ENERGY STAR is a voluntary labeling program sponsored by the U.S. Department of Energy (DOE) and the U.S. Environmental Protection Agency (EPA). The ENERGY STAR label helps businesses and consumers easily identify highly efficient products, homes, and buildings that save energy and money, while protecting the environment.
In addition to lowering energy bills and reducing the pollution from power generation, ENERGY STAR helps meet America's energy needs and strengthen the U.S. economy.
ENERGY STAR works with manufacturers, national and regional retailers, state and local governments, and more than 100 utilities that serve about half of U.S. households. These partners help the government establish energy efficiency criteria, label products, and promote the manufacture and use of ENERGY STAR products.
DOE works with manufacturers and standards organizations to develop technical requirements and qualifications defining ENERGY STAR status. Manufacturers can expand their bottom line by producing products that qualify for the ENERGY STAR label. A number of manufacturers have redesigned their products to achieve maximum energy and even water savings. ENERGY STAR-labeled clothes washers, for example, use 35% to 50% less water and 50% less energy per load than conventional washers.
More than 100 lighting manufacturers produce ENERGY STAR-qualified compact fluorescent bulbs (CFLs). With advanced technology, CFLs use 75% less energy than a standard incandescent bulb and last up to 10 times longer. Likewise, over 350 manufacturers produce ENERGY STAR-qualified windows and window components. ENERGY STAR-qualified windows can save 15% on a household's total energy bill. All together, the ENERGY STAR label appears on over 30 categories of products.

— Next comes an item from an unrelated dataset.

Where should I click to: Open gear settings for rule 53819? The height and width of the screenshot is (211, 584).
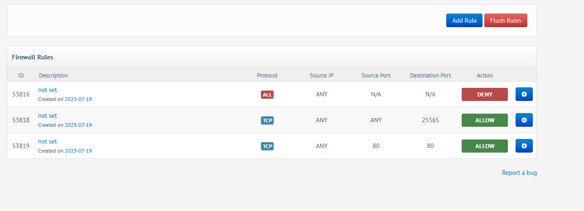(x=524, y=146)

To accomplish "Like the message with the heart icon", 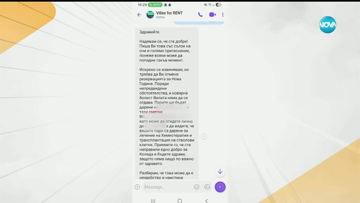I will pyautogui.click(x=204, y=135).
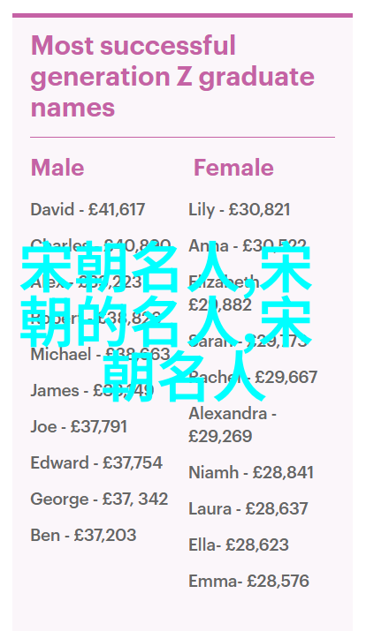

ENERGY STAR retail partners promote recognition and purchase of ENERGY STAR-labeled products. In 2001, they sold more than 1.7 million ENERGY STAR-labeled appliances. Many retail partners also support a wide range of ENERGY STAR promotional activities—such as radio ads, in-store displays, and appliance rebates—to educate consumers about the benefits of ENERGY STAR.

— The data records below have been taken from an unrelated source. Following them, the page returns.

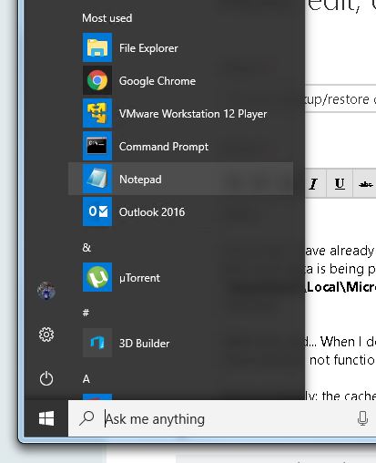Launch µTorrent app
The width and height of the screenshot is (376, 463).
pyautogui.click(x=180, y=277)
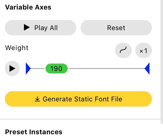Change the ×1 animation speed multiplier
Viewport: 163px width, 137px height.
click(x=144, y=50)

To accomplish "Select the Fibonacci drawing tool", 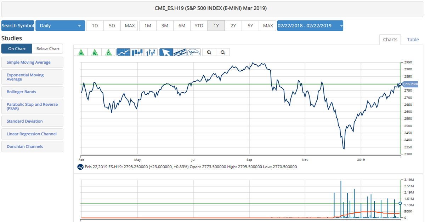I will pos(194,52).
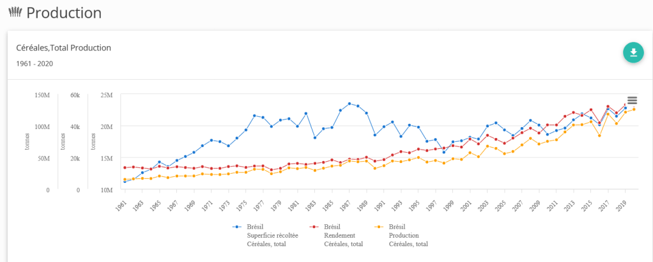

The typical U.S. household spends about $1,300 on home energy bills. Choosing ENERGY STAR products can save consumers up to 30 percent on those energy bills, without sacrificing features, style, or comfort.
The ENERGY STAR Web site provides a complete listing of ENERGY STAR products as well as tools and guidelines to help homeowners and businesses save energy and money. For more information on ENERGY STAR partnerships, contact Richard Karney.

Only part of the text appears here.